Friday, April 16, 2010

Eric Holder's Guantanamo Bay morass

http://www.washingtonpost.com/wp-dyn/content/article/2010/04/14/AR2010041404939_pf.html


By Dana Milbank
Thursday, April 15, 2010; A02 


Eric Holder is a Guantanamo Bay prisoner.
He's not imprisoned at Gitmo, but he's imprisoned by Gitmo. The Justice Department he leads, and to some extent the whole Obama administration, has been detained -- tortured, even -- by the star-crossed attempt to close the military prison.
It began in the first hours of the administration, when Obama pledged to close Gitmo without a plan for doing so. It got infinitely worse in November, when Holder announced that 9/11 mastermind Khalid Sheik Mohammed would be tried in New York City.
So when Holder came before the Senate Judiciary Committee for questioning Wednesday morning, Democrats and Republicans confronted the attorney general with the same question: What's the plan? And Holder had no answer.
Sen. Ben Cardin (D-Md.) asked Holder about the administration's interminable deliberations over what to do with the detainees. "How far along are we?"
"Well, that is something that we're still working on," Holder said, turning on his verbal fuzz machine. "Needs to be a process . . . initial determination . . . task force . . . principals' committee . . . ongoing review . . . still working through in the interagency."
Cardin reminded the attorney general that "we're looking forward to some broader recommendations."
Holder went on further about the "review mechanism."
"When should we expect some specifics as to how these procedures are being handled?" Cardin pressed. "I've heard you say frequently 'as soon as possible.' But it's getting late."
"Yeah, I mean, it is -- it is a priority. I mean, I think -- you know, what has . . ." Eventually Holder produced some more fuzz about how "it is now incumbent upon us to develop as quickly as we can what the review mechanism is going to be."
"Sometime this year?"
"I would certainly think that is -- I would -- I would -- I certainly think we can do that."
"Sometime this month?"
"I'm not sure we can do that."
Cardin laughed. "This is an issue that is difficult for us to defend, when we don't have anything to defend," he pleaded. "We don't have a policy to defend.
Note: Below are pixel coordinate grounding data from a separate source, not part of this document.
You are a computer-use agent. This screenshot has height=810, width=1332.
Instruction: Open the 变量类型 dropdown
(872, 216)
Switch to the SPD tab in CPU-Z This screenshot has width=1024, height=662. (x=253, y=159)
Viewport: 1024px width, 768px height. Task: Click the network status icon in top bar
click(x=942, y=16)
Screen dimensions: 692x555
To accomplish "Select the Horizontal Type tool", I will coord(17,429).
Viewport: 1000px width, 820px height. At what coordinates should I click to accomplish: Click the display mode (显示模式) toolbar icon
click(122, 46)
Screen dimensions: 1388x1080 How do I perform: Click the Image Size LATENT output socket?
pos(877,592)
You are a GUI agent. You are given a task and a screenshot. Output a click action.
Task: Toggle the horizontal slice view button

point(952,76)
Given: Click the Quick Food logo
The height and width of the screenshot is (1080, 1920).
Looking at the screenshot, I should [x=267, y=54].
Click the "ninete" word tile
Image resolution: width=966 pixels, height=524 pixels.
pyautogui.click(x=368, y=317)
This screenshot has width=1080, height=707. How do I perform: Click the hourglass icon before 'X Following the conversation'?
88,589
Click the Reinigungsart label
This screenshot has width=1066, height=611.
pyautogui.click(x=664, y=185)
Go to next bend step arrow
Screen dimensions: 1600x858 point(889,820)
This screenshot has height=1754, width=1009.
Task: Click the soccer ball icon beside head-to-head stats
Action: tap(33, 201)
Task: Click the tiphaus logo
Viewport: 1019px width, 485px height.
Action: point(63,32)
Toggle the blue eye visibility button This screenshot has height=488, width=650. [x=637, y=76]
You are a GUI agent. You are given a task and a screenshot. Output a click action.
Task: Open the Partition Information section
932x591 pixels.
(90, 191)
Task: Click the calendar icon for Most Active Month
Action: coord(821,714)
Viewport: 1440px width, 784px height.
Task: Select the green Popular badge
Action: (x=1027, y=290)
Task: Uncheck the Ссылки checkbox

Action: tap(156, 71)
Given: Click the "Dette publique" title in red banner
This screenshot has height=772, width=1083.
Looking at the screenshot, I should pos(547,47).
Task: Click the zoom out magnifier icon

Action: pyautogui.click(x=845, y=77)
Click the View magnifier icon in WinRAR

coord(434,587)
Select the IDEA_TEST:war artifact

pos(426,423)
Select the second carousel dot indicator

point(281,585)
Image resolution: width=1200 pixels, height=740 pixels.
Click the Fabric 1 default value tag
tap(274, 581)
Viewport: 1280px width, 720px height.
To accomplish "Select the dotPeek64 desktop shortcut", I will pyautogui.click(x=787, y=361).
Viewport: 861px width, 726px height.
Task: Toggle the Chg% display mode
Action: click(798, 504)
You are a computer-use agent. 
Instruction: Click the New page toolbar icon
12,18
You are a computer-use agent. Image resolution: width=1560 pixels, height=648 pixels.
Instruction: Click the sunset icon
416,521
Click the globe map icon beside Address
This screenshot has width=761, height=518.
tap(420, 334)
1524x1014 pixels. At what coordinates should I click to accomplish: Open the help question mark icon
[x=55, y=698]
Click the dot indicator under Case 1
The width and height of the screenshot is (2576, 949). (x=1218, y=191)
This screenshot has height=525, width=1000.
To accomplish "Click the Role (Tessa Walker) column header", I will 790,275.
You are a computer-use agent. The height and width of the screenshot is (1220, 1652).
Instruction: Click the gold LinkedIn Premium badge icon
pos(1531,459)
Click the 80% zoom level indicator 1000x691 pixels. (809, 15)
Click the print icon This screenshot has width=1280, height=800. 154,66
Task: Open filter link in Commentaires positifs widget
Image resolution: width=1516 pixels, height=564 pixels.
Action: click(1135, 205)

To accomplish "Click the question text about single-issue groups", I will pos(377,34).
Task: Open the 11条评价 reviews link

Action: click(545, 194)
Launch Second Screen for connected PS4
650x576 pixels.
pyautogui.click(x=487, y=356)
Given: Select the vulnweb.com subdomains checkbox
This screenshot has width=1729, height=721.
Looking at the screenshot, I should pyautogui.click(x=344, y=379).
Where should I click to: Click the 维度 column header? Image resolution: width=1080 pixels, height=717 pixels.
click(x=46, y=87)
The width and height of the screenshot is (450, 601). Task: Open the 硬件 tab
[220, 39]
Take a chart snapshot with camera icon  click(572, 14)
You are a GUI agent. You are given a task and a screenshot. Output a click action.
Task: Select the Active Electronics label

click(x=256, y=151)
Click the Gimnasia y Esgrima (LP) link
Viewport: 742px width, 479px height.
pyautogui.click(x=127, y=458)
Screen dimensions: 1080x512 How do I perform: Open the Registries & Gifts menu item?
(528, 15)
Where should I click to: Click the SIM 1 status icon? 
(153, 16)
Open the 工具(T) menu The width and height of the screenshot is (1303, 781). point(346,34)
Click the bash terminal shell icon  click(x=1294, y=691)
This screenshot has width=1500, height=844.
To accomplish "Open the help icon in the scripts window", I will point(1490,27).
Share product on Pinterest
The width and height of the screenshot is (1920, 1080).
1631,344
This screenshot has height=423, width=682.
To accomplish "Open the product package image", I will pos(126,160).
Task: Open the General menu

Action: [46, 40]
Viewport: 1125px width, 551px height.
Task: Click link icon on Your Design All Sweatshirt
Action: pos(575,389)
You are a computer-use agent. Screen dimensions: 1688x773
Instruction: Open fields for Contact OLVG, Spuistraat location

So I just urge you to get that to us as quickly as possible."
By giving the Democrats no ammunition with which to defend him, Holder had little help in answering the GOP assaults. "Your actions have shaken my confidence in your leadership," the committee's ranking Republican, Sen. Jeff Sessions (Ala.), told him.
Holder looked at Sessions as if considering an interesting point, scratching his ear and stroking his chin. But he wouldn't rule out doing what irked Sessions most: proceeding with a civilian trial of Mohammed in Manhattan.
Legal merits aside, trying the terrorist leader in New York would be a political disaster -- something everybody seems to grasp but Holder. "The overwhelming consensus in New York, as you know, is that it shouldn't be there," Sen. Chuck Schumer (D-N.Y.) told Holder. "I just strongly urge you to make sure that that doesn't happen."
Sen. Dianne Feinstein (D-Calif.), though attempting to defend Holder against what she called "reprehensible" Republican attacks, felt it necessary to tell him that "I understand why New Yorkers feel the way they do."
Had Holder not announced plans to send Mohammed to New York, the administration may well have been able to work out a deal in Congress by now to close Gitmo. Instead, the process has come to a halt as Republicans, furious about the trial, block funds to open an Illinois prison that could house detainees.
The stalemate left Holder with no answer to Democrats' pleas for action. Sen. Herb Kohl (D-Wis.) asked the attorney general for "an update on your timeline" for closing Gitmo.
"As quickly as we can," Holder punted.
"Does that mean it might be this year? Next year? The following year? The year after that?"
Again, Holder wouldn't say.
One committee Republican, Sen. Lindsey Graham (S.C.), offered Holder a key that would release him from his Gitmo confinement: Give up on plans to try Mohammed in civilian courts and work with Congress to sort out which terrorism prisoners will be tried in federal courts in the future. "I am one senator on the Republican side who has not objected to [civilian] courts being used in a flexible, pragmatic, aggressive fashion," he said.
"I want to also associate myself with Senator Graham's remarks," seconded Sen. Sheldon Whitehouse (D-R.I.).
But Holder was not entirely sure he wanted to associate himself with Graham's proposal. When Graham asked Holder why he thought public attitudes had turned against closing Guantanamo Bay, Holder blamed his critics. "I honestly think that there's been a lot of misinformation," he said. "I think there's been unnecessary politicization."
"Can I give you an alternative theory?" Graham inquired. "I think there's a lot of people in this country worried we don't have a coherent policy."
Surprisingly, Holder agreed. "I think that it's incumbent upon people like myself to be more forthcoming, perhaps more clear with the American people about what our intentions are," he acknowledged.
The prisoner was beginning to find his way to freedom.